Long chain noncoding RNA FAM224B protects the lung tissue of rats with severe pneumonia and the underlying mechanism
10.3760/cma.j.issn.1008-6706.2022.03.008
- VernacularTitle:长链非编码RNA FAM224B对大鼠重症肺炎肺组织的保护作用及机制研究
- Author:
Bingqi LI
1
;
Fan ZHOU
;
Zuobing WANG
;
Geng HUANG
Author Information
1. 鄂东医疗集团黄石市中心医院 湖北理工学院附属医院重症医学科,黄石 435000
- Keywords:
Pneumonia;
RNA,long noncoding;
MicroRNAs;
Tumor necrosis factor-alpha;
Interleukin-6;
Interleukin-1beta;
NF-kappa B;
Rats
- From:
Chinese Journal of Primary Medicine and Pharmacy
2022;29(3):354-357
- CountryChina
- Language:Chinese
-
Abstract:
Objective:To investigate the protective effects of overexpression of long-chain noncoding RNA FAM224B on lung tissue of rats with severe pneumonia and the underlying mechanism.Methods:From August 2020 to March 2021, we randomly allocated 20 rats into the pneumonia group (severe pneumonia modeling) and FAM224B group (severe pneumonia modeling + FAM224B plasmid), with 10 rats in each group. We performed a quantitative real-time polymerase chain reaction to detect the level of FAM224B in lung tissue and performed an enzyme-linked immunosorbent assay to detect the levels of tumor necrosis factor-alpha, interleukin-6, and interleukin-1β in lung tissue. We used the software starBase v2.0 to predict the target gene of FAM224B. We performed a quantitative real-time polymerase chain reaction to detect the expression of the target gene in lung tissue and performed a western blot assay to detect the protein expression of the nuclear factor-kappa B signal pathway in lung tissue.Results:FAM224B expression was (1.09 ± 0.23) and (10.12 ± 1.52) in the pneumonia and FAM224B groups, respectively. FAM224B expression was significantly lower in the pneumonia group compared with the FAM224B group ( t = 15.86, P < 0.01). The levels of tumor necrosis factor-alpha, interleukin-6, and interleukin-1β were (41.53 ± 2.46) μg/L, (34.01 ± 2.53) ng/L, (20.92 ± 1.95) μg/L in the pneumonia group and they were (21.71 ± 2.25) μg/L, (17.13 ± 3.01) ng/L, (11.97 ± 1.21) μg/L in the FAM224B group. There were significant differences in the levels of tumor necrosis factor-alpha, interleukin-6, and interleukin-1β between the two groups ( t = 15.94, 14.29, 13.89, all P < 0.01). FAM224B had complementary binding sites with miR-34b-5p.
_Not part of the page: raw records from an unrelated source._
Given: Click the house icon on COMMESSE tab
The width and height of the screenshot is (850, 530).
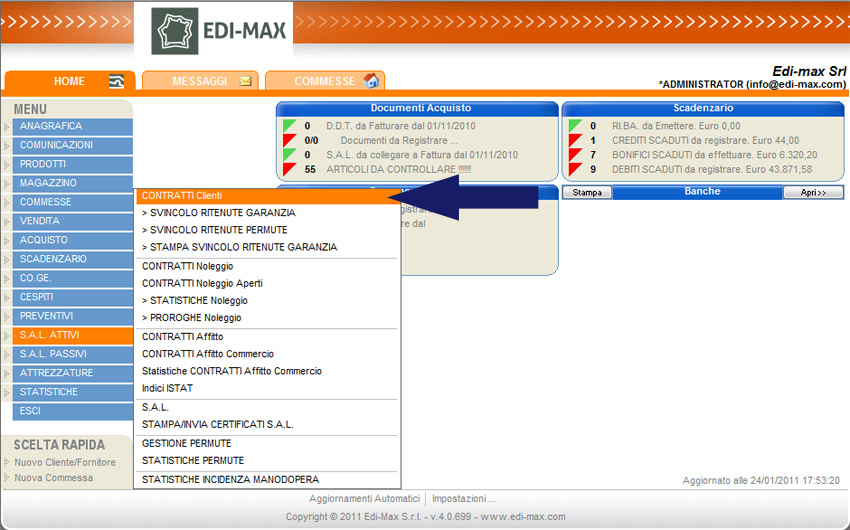Looking at the screenshot, I should coord(371,81).
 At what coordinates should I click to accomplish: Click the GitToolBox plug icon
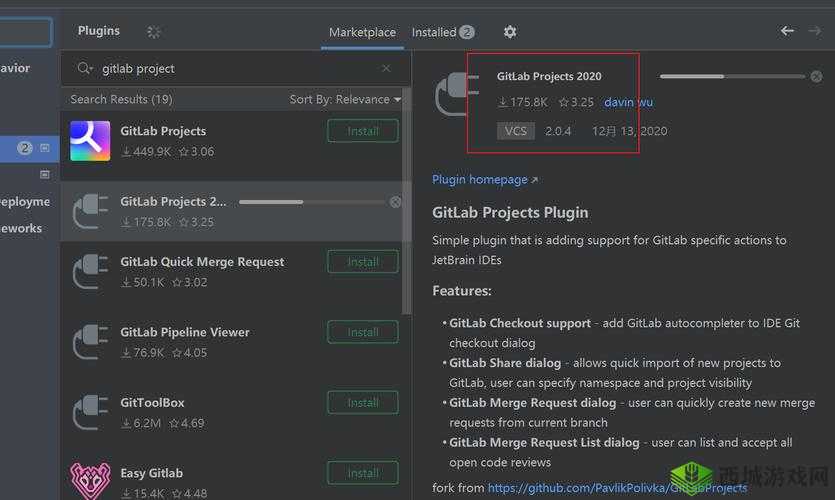coord(90,412)
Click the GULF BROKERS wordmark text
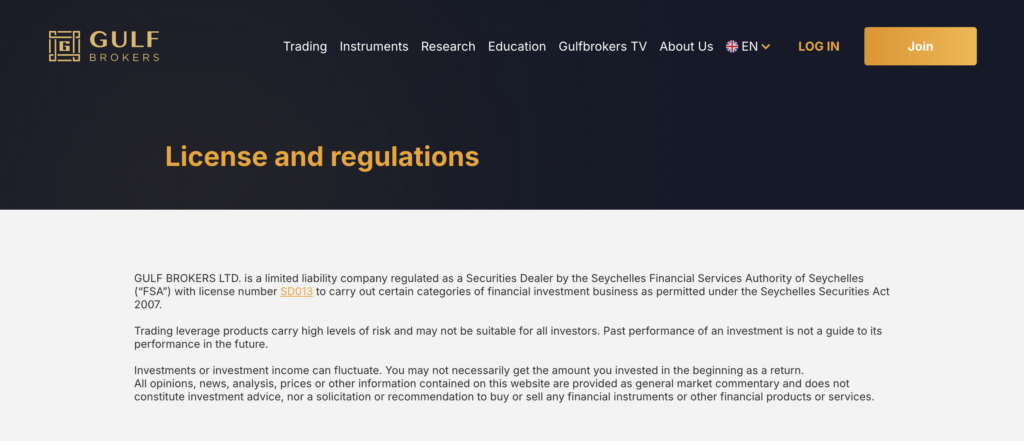 124,46
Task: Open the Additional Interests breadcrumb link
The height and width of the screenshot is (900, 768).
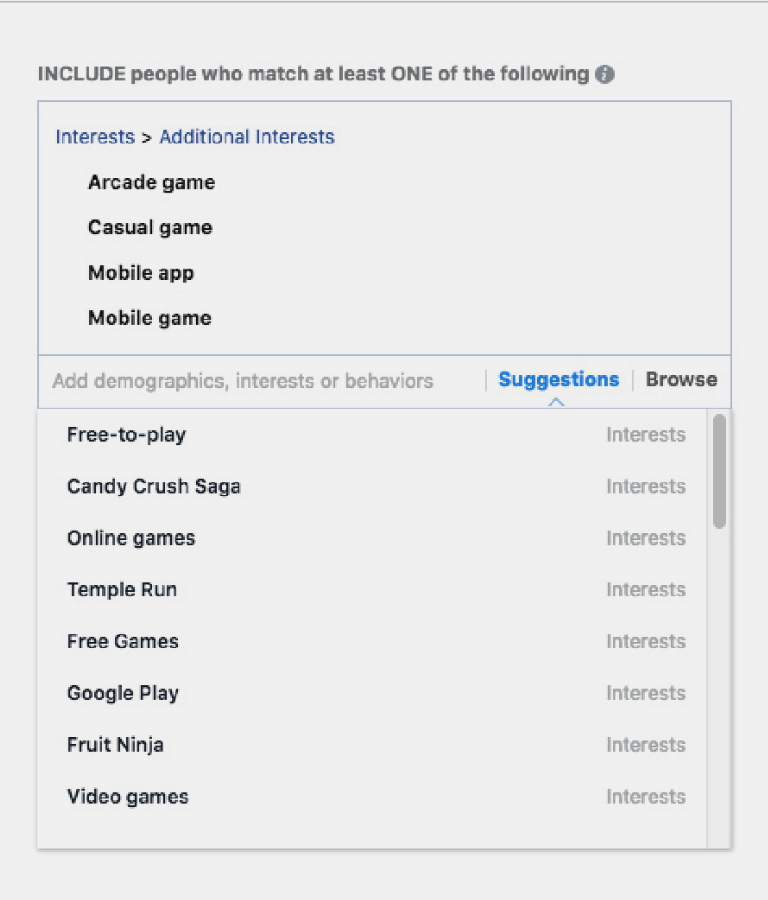Action: click(x=247, y=137)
The expression level of miR-34b-5p in lung tissue was significantly lower in the FAM224B group compared with the pneumonia group ( t = 15.55, P < 0.01). The protein expression levels of phosphorylated nuclear factor-κB subunit (p-p65) and phosphorylated inhibitor of kappa B alpha in lung tissue were significantly lower in the FAM224B group compared with the pneumonia group. Conclusion:FAM224B overexpression reduces the inflammatory reaction in lung tissue of rats with severe pneumonia through inhibiting miR-34b-5p expression.